Target pointing records

— START —

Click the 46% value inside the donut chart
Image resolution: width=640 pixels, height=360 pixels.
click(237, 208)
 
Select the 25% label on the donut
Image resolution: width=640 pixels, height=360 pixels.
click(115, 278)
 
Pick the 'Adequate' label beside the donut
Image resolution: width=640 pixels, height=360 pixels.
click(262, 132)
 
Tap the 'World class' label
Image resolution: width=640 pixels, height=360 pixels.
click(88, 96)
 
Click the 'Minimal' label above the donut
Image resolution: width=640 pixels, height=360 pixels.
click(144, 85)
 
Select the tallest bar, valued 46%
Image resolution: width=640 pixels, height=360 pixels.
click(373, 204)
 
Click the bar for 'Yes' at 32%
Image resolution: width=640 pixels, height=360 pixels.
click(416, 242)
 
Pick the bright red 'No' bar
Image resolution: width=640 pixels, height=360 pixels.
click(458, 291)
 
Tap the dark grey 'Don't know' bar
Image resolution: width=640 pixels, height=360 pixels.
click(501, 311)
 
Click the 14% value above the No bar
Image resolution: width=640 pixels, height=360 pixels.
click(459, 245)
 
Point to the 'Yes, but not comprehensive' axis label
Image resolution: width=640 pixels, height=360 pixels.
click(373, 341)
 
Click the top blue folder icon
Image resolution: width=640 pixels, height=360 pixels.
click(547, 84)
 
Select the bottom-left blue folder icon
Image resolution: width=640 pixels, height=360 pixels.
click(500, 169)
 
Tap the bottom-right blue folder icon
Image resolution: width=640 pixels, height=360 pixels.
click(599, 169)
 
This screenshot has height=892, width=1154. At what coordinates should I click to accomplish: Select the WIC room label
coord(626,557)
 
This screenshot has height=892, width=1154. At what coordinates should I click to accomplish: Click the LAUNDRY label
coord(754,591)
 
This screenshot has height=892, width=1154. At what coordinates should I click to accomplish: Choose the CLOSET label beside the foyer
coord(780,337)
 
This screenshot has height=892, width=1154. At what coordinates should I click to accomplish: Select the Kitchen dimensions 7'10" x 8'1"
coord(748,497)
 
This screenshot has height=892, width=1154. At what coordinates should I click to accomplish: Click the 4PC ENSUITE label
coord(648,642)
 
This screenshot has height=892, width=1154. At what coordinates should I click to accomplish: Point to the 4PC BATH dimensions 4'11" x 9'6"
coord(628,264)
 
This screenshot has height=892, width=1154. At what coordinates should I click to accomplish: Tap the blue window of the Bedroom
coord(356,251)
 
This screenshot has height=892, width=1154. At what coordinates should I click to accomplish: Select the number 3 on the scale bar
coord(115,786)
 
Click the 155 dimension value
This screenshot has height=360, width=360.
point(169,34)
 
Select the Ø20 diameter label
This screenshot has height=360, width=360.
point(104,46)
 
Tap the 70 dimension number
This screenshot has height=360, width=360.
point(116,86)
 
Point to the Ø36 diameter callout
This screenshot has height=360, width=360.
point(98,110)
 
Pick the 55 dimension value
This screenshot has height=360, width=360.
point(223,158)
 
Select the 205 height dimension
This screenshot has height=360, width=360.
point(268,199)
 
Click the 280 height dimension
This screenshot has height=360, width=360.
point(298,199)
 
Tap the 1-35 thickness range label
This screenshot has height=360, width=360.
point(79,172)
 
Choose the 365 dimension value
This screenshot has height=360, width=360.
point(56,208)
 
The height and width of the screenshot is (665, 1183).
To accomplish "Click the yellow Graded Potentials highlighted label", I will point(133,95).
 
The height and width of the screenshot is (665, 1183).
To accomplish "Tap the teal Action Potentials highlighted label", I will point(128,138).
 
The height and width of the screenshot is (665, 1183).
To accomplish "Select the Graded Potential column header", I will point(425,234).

— END —

» **Aim**
Turn the records above into a JSON list of strings, with each line as its own string and the blank lines dropped.

» **Result**
[
  "Click the 46% value inside the donut chart",
  "Image resolution: width=640 pixels, height=360 pixels.",
  "click(237, 208)",
  "Select the 25% label on the donut",
  "Image resolution: width=640 pixels, height=360 pixels.",
  "click(115, 278)",
  "Pick the 'Adequate' label beside the donut",
  "Image resolution: width=640 pixels, height=360 pixels.",
  "click(262, 132)",
  "Tap the 'World class' label",
  "Image resolution: width=640 pixels, height=360 pixels.",
  "click(88, 96)",
  "Click the 'Minimal' label above the donut",
  "Image resolution: width=640 pixels, height=360 pixels.",
  "click(144, 85)",
  "Select the tallest bar, valued 46%",
  "Image resolution: width=640 pixels, height=360 pixels.",
  "click(373, 204)",
  "Click the bar for 'Yes' at 32%",
  "Image resolution: width=640 pixels, height=360 pixels.",
  "click(416, 242)",
  "Pick the bright red 'No' bar",
  "Image resolution: width=640 pixels, height=360 pixels.",
  "click(458, 291)",
  "Tap the dark grey 'Don't know' bar",
  "Image resolution: width=640 pixels, height=360 pixels.",
  "click(501, 311)",
  "Click the 14% value above the No bar",
  "Image resolution: width=640 pixels, height=360 pixels.",
  "click(459, 245)",
  "Point to the 'Yes, but not comprehensive' axis label",
  "Image resolution: width=640 pixels, height=360 pixels.",
  "click(373, 341)",
  "Click the top blue folder icon",
  "Image resolution: width=640 pixels, height=360 pixels.",
  "click(547, 84)",
  "Select the bottom-left blue folder icon",
  "Image resolution: width=640 pixels, height=360 pixels.",
  "click(500, 169)",
  "Tap the bottom-right blue folder icon",
  "Image resolution: width=640 pixels, height=360 pixels.",
  "click(599, 169)",
  "This screenshot has height=892, width=1154. At what coordinates should I click to accomplish: Select the WIC room label",
  "coord(626,557)",
  "This screenshot has height=892, width=1154. At what coordinates should I click to accomplish: Click the LAUNDRY label",
  "coord(754,591)",
  "This screenshot has height=892, width=1154. At what coordinates should I click to accomplish: Choose the CLOSET label beside the foyer",
  "coord(780,337)",
  "This screenshot has height=892, width=1154. At what coordinates should I click to accomplish: Select the Kitchen dimensions 7'10\" x 8'1\"",
  "coord(748,497)",
  "This screenshot has height=892, width=1154. At what coordinates should I click to accomplish: Click the 4PC ENSUITE label",
  "coord(648,642)",
  "This screenshot has height=892, width=1154. At what coordinates should I click to accomplish: Point to the 4PC BATH dimensions 4'11\" x 9'6\"",
  "coord(628,264)",
  "This screenshot has height=892, width=1154. At what coordinates should I click to accomplish: Tap the blue window of the Bedroom",
  "coord(356,251)",
  "This screenshot has height=892, width=1154. At what coordinates should I click to accomplish: Select the number 3 on the scale bar",
  "coord(115,786)",
  "Click the 155 dimension value",
  "This screenshot has height=360, width=360.",
  "point(169,34)",
  "Select the Ø20 diameter label",
  "This screenshot has height=360, width=360.",
  "point(104,46)",
  "Tap the 70 dimension number",
  "This screenshot has height=360, width=360.",
  "point(116,86)",
  "Point to the Ø36 diameter callout",
  "This screenshot has height=360, width=360.",
  "point(98,110)",
  "Pick the 55 dimension value",
  "This screenshot has height=360, width=360.",
  "point(223,158)",
  "Select the 205 height dimension",
  "This screenshot has height=360, width=360.",
  "point(268,199)",
  "Click the 280 height dimension",
  "This screenshot has height=360, width=360.",
  "point(298,199)",
  "Tap the 1-35 thickness range label",
  "This screenshot has height=360, width=360.",
  "point(79,172)",
  "Choose the 365 dimension value",
  "This screenshot has height=360, width=360.",
  "point(56,208)",
  "The height and width of the screenshot is (665, 1183).",
  "To accomplish \"Click the yellow Graded Potentials highlighted label\", I will point(133,95).",
  "The height and width of the screenshot is (665, 1183).",
  "To accomplish \"Tap the teal Action Potentials highlighted label\", I will point(128,138).",
  "The height and width of the screenshot is (665, 1183).",
  "To accomplish \"Select the Graded Potential column header\", I will point(425,234)."
]